Recent years have shown how variable California’s weather and hydrology can be. The four-year stretch of 2012 through 2015 was the driest since statewide record-keeping began in 1896. Just a year later, 2017 is on track to be among the wettest years on record, with precipitation in the northern part of the state registering more than 200 percent of normal at the end of February.
Recent months have also highlighted how quickly statewide concerns can turn from the devastating impacts of too little water during a prolonged drought, to the comparably destructive effects of too much water and resulting floods. According to the state’s Hazard Mitigation Plan, “Floods represent the second most destructive source of hazard, vulnerability and risk, both in terms of recent state history and the probability of future destruction at greater magnitudes than previously recorded.” Recent incidents of damaged spillways at Oroville Dam and breached levees in the Sacramento-San Joaquin Delta have highlighted the state’s dependence on aged flood management infrastructure. One-in-five Californians live in a flood plain, and state officials estimate that $575 billion in structures are at risk of flood damage. However, when managed appropriately, floods can bring beneficial impacts, including enhanced ecosystems, increased future water supply, and improved water quality.
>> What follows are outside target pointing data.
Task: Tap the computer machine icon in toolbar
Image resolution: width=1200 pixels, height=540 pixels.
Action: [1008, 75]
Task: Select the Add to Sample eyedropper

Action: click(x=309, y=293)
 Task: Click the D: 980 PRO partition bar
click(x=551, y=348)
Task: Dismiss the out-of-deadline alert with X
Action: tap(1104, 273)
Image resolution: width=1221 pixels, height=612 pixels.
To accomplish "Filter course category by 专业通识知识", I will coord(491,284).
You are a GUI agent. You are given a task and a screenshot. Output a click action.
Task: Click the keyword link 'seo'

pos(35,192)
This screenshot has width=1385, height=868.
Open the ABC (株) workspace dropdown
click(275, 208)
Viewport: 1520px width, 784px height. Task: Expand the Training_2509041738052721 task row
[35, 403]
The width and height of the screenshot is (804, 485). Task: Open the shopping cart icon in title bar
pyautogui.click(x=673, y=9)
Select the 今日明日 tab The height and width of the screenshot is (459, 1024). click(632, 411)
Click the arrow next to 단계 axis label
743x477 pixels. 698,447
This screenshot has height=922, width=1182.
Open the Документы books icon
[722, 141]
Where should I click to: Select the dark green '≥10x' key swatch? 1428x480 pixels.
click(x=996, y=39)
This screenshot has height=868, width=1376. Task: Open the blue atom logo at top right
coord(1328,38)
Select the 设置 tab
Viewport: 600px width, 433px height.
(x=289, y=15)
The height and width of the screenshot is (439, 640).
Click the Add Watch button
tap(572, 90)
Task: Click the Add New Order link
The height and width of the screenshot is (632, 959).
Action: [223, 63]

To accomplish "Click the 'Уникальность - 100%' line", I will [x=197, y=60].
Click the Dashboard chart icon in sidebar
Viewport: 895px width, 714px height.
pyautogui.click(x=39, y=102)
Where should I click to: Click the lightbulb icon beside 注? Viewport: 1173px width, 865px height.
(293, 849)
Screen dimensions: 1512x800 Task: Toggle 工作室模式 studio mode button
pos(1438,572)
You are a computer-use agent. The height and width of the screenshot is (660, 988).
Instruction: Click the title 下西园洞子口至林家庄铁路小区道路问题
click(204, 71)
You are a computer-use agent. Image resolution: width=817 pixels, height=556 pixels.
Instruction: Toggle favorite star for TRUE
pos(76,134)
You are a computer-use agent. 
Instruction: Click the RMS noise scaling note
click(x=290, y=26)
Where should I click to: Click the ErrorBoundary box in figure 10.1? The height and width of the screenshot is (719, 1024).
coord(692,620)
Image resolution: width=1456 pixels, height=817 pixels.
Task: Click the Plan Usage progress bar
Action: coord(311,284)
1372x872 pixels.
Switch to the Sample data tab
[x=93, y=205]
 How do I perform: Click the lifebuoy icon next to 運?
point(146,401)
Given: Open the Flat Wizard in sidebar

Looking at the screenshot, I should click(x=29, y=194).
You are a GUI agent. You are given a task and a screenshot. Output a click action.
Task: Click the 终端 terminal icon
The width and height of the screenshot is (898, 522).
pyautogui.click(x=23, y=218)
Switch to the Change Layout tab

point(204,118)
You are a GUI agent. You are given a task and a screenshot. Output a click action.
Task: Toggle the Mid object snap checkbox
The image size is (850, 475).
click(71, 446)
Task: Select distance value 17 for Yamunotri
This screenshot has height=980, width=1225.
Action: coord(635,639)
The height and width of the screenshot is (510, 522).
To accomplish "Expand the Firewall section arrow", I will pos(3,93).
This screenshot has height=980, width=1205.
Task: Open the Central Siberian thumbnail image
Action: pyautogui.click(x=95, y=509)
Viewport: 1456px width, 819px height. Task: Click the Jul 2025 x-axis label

This report is intended to provide basic information about floods and flood management in California. (Whereas previous generations referred to “flood control” or “flood prevention” activities, experts now prefer the term “flood management” in acknowledgement that floodwaters are recurring and inevitable.) We begin by summarizing the history, causes, and risk of floods across the state. We then describe flood management agencies, infrastructure, and strategies, as well as how governmental agencies typically respond when floods occur. Next, we describe the spending levels and funding sources currently supporting flood management efforts, as well as estimates for how much additional funding may be needed to improve those efforts. We conclude by highlighting some key challenges confronting the state in contemplating how best to manage floods in California.